MATERIALS PROVIDED
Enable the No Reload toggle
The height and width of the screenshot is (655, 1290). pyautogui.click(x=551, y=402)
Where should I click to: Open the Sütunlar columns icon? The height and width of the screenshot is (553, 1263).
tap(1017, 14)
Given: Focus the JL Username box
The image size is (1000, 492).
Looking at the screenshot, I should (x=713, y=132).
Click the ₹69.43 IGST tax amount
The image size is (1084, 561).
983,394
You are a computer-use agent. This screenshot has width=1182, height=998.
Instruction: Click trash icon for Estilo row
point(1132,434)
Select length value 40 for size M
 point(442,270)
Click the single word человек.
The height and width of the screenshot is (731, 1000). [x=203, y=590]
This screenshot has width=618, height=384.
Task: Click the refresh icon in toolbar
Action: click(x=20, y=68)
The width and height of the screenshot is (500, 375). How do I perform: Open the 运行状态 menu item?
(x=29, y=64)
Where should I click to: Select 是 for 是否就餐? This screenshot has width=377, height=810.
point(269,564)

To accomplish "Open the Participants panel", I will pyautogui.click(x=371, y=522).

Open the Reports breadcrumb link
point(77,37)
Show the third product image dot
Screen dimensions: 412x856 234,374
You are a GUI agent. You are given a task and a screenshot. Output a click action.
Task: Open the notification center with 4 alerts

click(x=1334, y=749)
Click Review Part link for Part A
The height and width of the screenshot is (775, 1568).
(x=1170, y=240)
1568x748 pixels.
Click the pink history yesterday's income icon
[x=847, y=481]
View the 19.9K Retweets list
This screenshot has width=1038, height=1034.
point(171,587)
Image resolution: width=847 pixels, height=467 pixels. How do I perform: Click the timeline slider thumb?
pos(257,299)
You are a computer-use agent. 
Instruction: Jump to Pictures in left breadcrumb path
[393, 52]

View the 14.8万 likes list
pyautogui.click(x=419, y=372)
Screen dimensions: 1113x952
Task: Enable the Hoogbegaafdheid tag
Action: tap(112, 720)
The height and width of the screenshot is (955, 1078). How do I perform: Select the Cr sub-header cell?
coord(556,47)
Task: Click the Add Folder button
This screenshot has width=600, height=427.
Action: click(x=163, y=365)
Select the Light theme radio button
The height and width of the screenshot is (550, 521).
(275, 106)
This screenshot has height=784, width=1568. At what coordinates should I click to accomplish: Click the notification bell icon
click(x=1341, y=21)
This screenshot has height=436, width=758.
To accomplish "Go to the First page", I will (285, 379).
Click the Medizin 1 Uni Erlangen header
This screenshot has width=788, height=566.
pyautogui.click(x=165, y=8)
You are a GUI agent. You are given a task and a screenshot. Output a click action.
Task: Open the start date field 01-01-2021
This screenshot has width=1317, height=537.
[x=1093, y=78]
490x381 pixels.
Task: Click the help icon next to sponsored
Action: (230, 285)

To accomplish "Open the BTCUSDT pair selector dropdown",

ASSIGNMENT
Write out every line of the preceding listing that contains "agent".

OUTPUT BELOW
You are a computer-use agent. This screenshot has width=1182, height=998.
You are a GUI agent. You are given a task and a screenshot. Output a click action.
You are a computer-use agent. 
You are a GUI agent. You are given a task and a screenshot. Output a click action.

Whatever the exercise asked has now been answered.